▶ Tâche à réaliser: Recopiez les lignes suivantes en substituant « UI assistant » à « GUI agent », sans rien modifier d'autre. Faites-le dans toutes les entrées.

▶ Données extraites:
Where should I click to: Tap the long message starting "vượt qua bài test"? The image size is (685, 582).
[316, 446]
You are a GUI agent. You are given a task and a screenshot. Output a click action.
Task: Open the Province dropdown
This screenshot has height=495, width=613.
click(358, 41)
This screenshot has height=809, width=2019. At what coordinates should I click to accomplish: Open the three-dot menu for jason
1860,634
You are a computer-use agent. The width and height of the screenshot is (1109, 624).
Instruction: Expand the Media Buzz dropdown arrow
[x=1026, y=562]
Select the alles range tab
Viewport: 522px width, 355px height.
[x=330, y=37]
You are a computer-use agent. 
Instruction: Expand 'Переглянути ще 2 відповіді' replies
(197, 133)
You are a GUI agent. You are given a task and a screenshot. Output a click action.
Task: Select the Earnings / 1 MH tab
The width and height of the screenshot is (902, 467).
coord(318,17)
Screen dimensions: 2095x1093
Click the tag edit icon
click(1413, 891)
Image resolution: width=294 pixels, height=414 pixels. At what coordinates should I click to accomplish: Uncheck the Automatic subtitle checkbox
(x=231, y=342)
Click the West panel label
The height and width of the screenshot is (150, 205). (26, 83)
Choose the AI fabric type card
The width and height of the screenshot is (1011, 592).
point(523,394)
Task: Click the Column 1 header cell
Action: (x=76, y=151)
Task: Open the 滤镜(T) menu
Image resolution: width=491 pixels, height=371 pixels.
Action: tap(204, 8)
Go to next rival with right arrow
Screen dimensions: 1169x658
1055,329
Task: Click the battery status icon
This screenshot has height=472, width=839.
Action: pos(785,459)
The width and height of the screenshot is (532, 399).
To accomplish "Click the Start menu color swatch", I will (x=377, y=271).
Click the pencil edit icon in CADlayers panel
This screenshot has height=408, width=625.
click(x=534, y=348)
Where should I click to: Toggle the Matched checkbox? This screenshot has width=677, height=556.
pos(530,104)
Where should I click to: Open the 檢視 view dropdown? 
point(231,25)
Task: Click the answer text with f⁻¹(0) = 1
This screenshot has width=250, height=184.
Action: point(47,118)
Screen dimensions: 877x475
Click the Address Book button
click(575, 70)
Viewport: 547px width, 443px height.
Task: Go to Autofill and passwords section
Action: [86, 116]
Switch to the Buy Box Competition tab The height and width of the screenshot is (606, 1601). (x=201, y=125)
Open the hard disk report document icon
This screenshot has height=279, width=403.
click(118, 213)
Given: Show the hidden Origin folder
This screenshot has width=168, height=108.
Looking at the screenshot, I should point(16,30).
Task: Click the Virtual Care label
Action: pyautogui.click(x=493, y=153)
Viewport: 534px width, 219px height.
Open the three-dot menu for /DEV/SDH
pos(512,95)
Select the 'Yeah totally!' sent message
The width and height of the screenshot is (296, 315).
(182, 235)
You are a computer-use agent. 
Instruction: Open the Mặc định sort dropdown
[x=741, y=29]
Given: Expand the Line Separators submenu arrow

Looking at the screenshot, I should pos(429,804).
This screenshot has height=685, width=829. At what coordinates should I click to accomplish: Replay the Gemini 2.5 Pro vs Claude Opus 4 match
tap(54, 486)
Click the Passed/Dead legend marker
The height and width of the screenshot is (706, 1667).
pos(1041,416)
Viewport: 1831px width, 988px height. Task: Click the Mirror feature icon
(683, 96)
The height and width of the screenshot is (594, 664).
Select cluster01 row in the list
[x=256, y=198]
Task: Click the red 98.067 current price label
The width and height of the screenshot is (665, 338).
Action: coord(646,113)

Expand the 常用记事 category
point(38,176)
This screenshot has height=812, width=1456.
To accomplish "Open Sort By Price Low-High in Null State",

▶ Réponse rédigée:
Where should I click to: Tap the long message starting "vượt qua bài test"? The image size is (685, 582).
[316, 446]
You are a UI assistant. You are given a task and a screenshot. Output a click action.
Task: Open the Province dropdown
This screenshot has height=495, width=613.
click(358, 41)
This screenshot has height=809, width=2019. At what coordinates should I click to accomplish: Open the three-dot menu for jason
1860,634
You are a computer-use agent. The width and height of the screenshot is (1109, 624).
Instruction: Expand the Media Buzz dropdown arrow
[x=1026, y=562]
Select the alles range tab
Viewport: 522px width, 355px height.
[x=330, y=37]
You are a computer-use agent. 
Instruction: Expand 'Переглянути ще 2 відповіді' replies
(197, 133)
You are a UI assistant. You are given a task and a screenshot. Output a click action.
Task: Select the Earnings / 1 MH tab
The width and height of the screenshot is (902, 467).
coord(318,17)
Screen dimensions: 2095x1093
Click the tag edit icon
click(1413, 891)
Image resolution: width=294 pixels, height=414 pixels. At what coordinates should I click to accomplish: Uncheck the Automatic subtitle checkbox
(x=231, y=342)
Click the West panel label
The height and width of the screenshot is (150, 205). (26, 83)
Choose the AI fabric type card
The width and height of the screenshot is (1011, 592).
point(523,394)
Task: Click the Column 1 header cell
Action: (x=76, y=151)
Task: Open the 滤镜(T) menu
Image resolution: width=491 pixels, height=371 pixels.
Action: tap(204, 8)
Go to next rival with right arrow
Screen dimensions: 1169x658
1055,329
Task: Click the battery status icon
This screenshot has height=472, width=839.
Action: pos(785,459)
The width and height of the screenshot is (532, 399).
To accomplish "Click the Start menu color swatch", I will (x=377, y=271).
Click the pencil edit icon in CADlayers panel
This screenshot has height=408, width=625.
click(x=534, y=348)
Where should I click to: Toggle the Matched checkbox? This screenshot has width=677, height=556.
pos(530,104)
Where should I click to: Open the 檢視 view dropdown? 
point(231,25)
Task: Click the answer text with f⁻¹(0) = 1
This screenshot has width=250, height=184.
Action: point(47,118)
Screen dimensions: 877x475
Click the Address Book button
click(575, 70)
Viewport: 547px width, 443px height.
Task: Go to Autofill and passwords section
Action: [86, 116]
Switch to the Buy Box Competition tab The height and width of the screenshot is (606, 1601). (x=201, y=125)
Open the hard disk report document icon
This screenshot has height=279, width=403.
click(118, 213)
Given: Show the hidden Origin folder
This screenshot has width=168, height=108.
Looking at the screenshot, I should point(16,30).
Task: Click the Virtual Care label
Action: pyautogui.click(x=493, y=153)
Viewport: 534px width, 219px height.
Open the three-dot menu for /DEV/SDH
pos(512,95)
Select the 'Yeah totally!' sent message
The width and height of the screenshot is (296, 315).
(182, 235)
You are a computer-use agent. 
Instruction: Open the Mặc định sort dropdown
[x=741, y=29]
Given: Expand the Line Separators submenu arrow

Looking at the screenshot, I should pos(429,804).
This screenshot has height=685, width=829. At what coordinates should I click to accomplish: Replay the Gemini 2.5 Pro vs Claude Opus 4 match
tap(54, 486)
Click the Passed/Dead legend marker
The height and width of the screenshot is (706, 1667).
pos(1041,416)
Viewport: 1831px width, 988px height. Task: Click the Mirror feature icon
(683, 96)
The height and width of the screenshot is (594, 664).
Select cluster01 row in the list
[x=256, y=198]
Task: Click the red 98.067 current price label
The width and height of the screenshot is (665, 338).
Action: coord(646,113)

Expand the 常用记事 category
point(38,176)
This screenshot has height=812, width=1456.
To accomplish "Open Sort By Price Low-High in Null State",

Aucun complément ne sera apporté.